Karya Ilmiah berkualitas rendah sepenuhnya bukanlah salah sang mahasiswa juga. Pihak dosen pengajar pun bisa menjadi penyebabnya. Terutama dosen-dosen Perguruan Tinggi di Indonesia yang tidak bisa menulis. Bagaimana mungkin mereka bisa mengarahkan dan memberikan motivasi pada mahasiswa didiknya, sedangkan mereka sendiri tidak bisa menulis. Pengalaman mereka masih rendah. Jika melihat sistem perkuliahan diluar negeri, kita ambil saja contoh Amerika dan Malaysia jelaslah sangat berbeda. Dengan Malaysia pun yang notabene adalah sama-sama negara serumpun dan bertetangga, Indonesia ditinggal jauh kualitas dan kuantitas Karya Ilmiahnya. Hal yang menakjubkan adalah Malaysia yang bisa jauh beberapa langkah lebih maju daripada Indonesia. jika diingat, Indonesia dulu lebih maju dibanding dengan Malaysia. Diwaktu dulu, banyak orang-orang Malaysia yang bersekolah di Indonesia namun sekarang justru sebaliknya.

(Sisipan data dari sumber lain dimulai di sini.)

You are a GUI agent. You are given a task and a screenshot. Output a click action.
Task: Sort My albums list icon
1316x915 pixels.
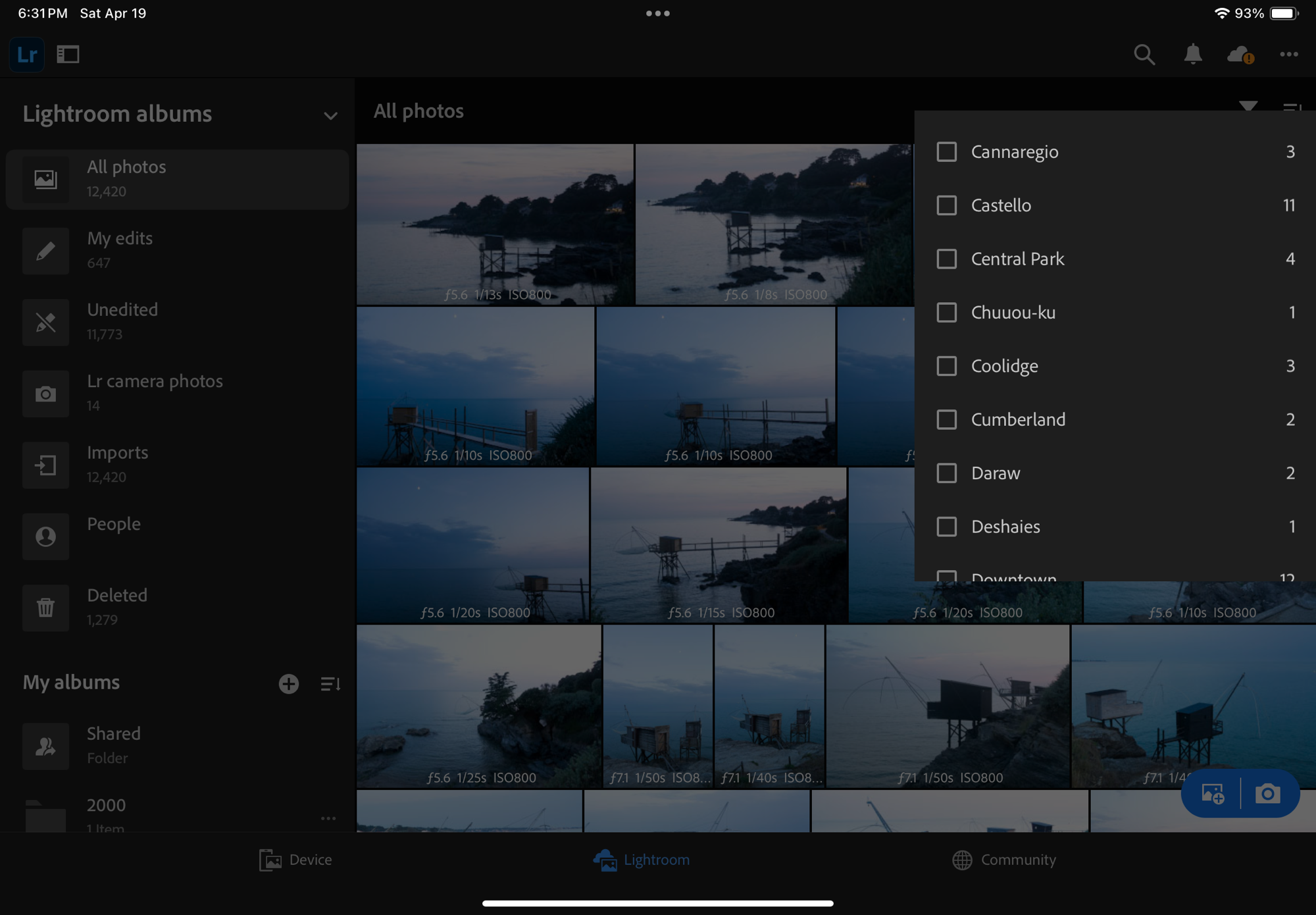click(x=330, y=683)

Sistem di Amerika menerapkan peraturan membuat karya ilmiah seperti laporan penelitian, ringkasan buku, dan lainnya dalam kegiatan keseharian perkuliahan. Tugas tersebut menambah pemikiran kritis para siswa, karena secara berkala mereka diasah otaknya. Guru pengajarnya pun dengan baik memberikan komentar-komentar jelek dan pedas jika memang karya para siswanya belum menghasilkan karya yang bagus. Sangat berbanding terbalik dengan sistem yang digunakan di Indonesia. Contohnya, pelaksanaan Ujian Nasional, pembuatan tugas akhir seperti Skripsi, Tesis dan Disertasi yang kesemuanya justru dibebankan pada siswa yang bersangkutan diakhir perjalanan pendidikan mereka. Sungguh kurang menguntungkan, setelah melewati beberapa tahap belajar, kelulusan para siswa hanya ditentukan oleh satu ujian yang ada diakhir masa belajar. Disamping tidak mengasah kemampuan kritis para siswa, juga kurang bisa mengefektifkan waktu siswa maupun pendidiknya. Jika saja sistem pendidikan Amerika bisa diterapkan dinegara kita, pasti akan menghasilkan generasi-generasi melek baca-tulis. Kita semua pasti berharap jika suatu saat nanti negara Indonesia jadi negara maju diberbagai bidang.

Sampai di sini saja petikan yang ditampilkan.